Why do you think that? Senior, staff, principle levels are pretty standard across the industry, even if some companies call them different things

This is definitely not true. It’s all dependent on the company size.

I work in cloud consulting (specialize in app dev).

I worked at AWS ProServe (full blue badge RSU earning employee) before working for a much smaller company. I’ve seen the leveling guidelines for both.

An L5 (mid level) at AWS had to be a subject matter expert in at least one area (development, DevOps, security, etc) and be able to lead a “workstream” of a larger project including dealing with a customer or a smaller project by themselves. That maps to a “Senior Architect” at my current company.

A senior (L6) at AWS should be able to handle larger projects with multiple workstreams and deal with more ambiguity. That maps to a staff at my current company (current position)
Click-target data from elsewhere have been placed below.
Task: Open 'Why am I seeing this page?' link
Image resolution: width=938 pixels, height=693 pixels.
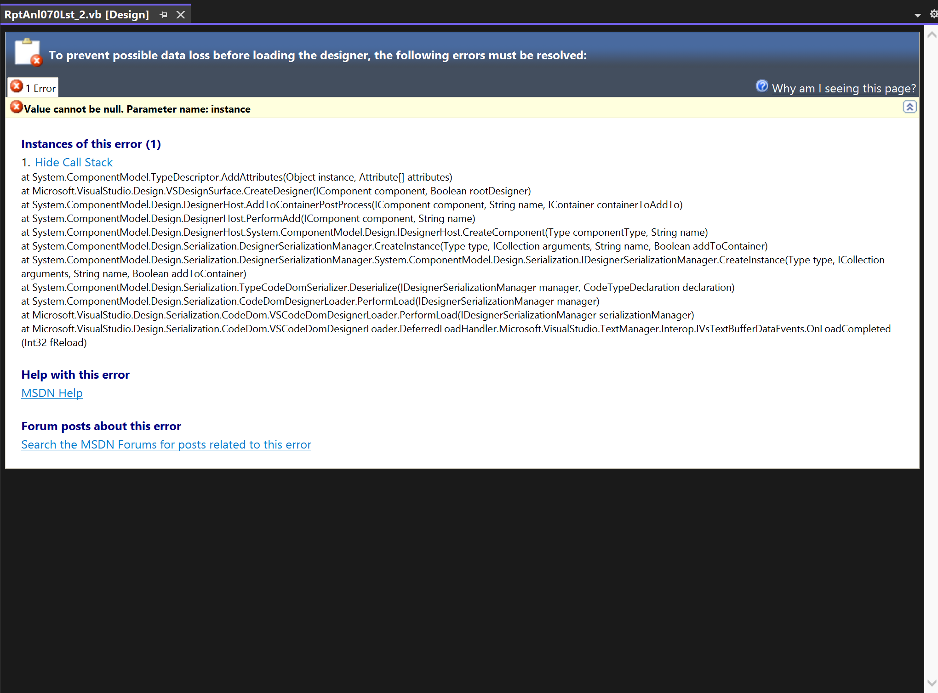Action: pyautogui.click(x=844, y=88)
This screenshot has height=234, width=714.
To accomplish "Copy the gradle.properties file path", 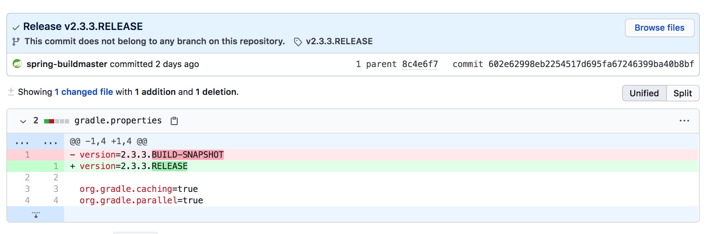I will tap(174, 121).
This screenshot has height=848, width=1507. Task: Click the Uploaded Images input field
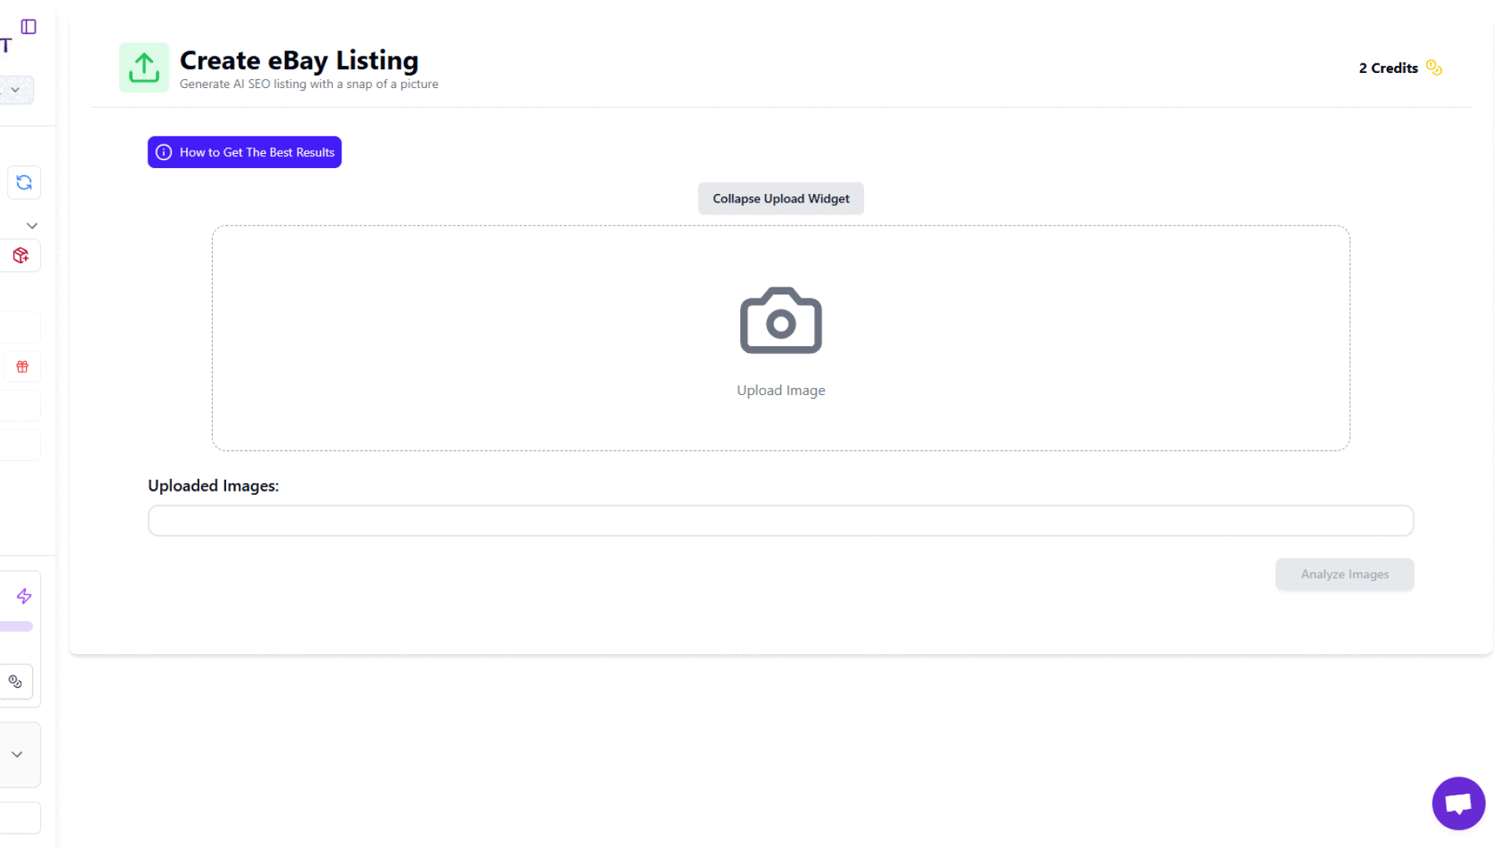coord(780,521)
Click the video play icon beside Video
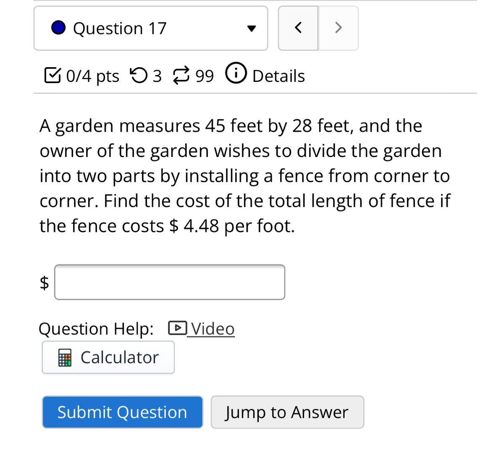This screenshot has height=469, width=504. point(178,328)
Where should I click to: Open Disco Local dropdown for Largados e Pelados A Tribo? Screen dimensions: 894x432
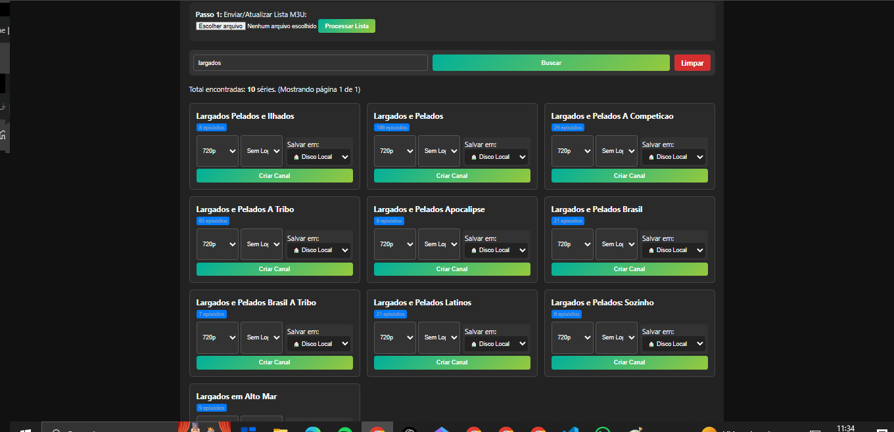(319, 250)
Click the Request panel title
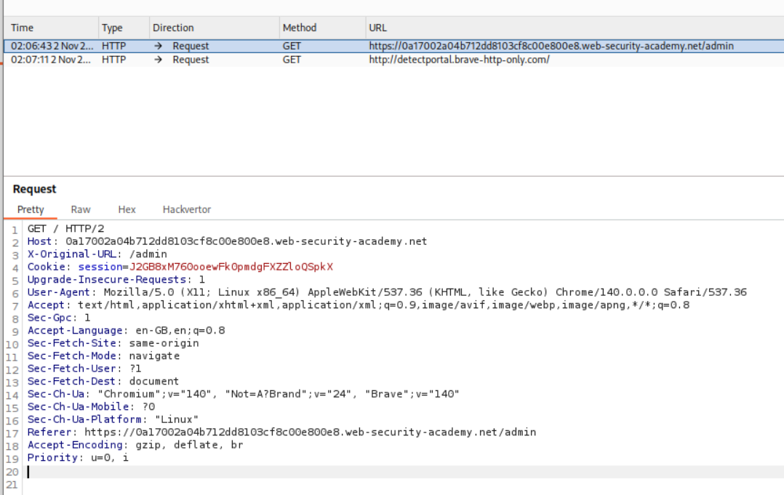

An L7 is usually over a practice and/or handling multiple large implementations and more involved with strategy. Imagine someone (who hypothetically - they don’t need outside consultants) was working with Netflix.

That maps to a “Senior Staff” at our company.

You might ask what about lower levels in consulting? I never work with them. The bilingual cloud architects/senior cloud architects work with them. We don’t hire anything lower than that in the US.

I'm guessing you've only worked at very large companies, specifically tech companies then?

I've worked at pretty much every size company imaginable.As the top post pointed out, these titles are meaningless across smaller companies. I've been at startups where nobody had titles at all, I've small companies where anyone remotely senior as a principal. I've also worked at large non-tech companies with only 3 levels for IC, after that you were expected to transition to management.

Large, tech companies have some degree they can be compared but what these titles mean from company to company is pretty meaningless.

They're somewhat standardized in Big Tech in that people have worked out how to map titles across these companies. But that accounts for a very small fraction of the total industry.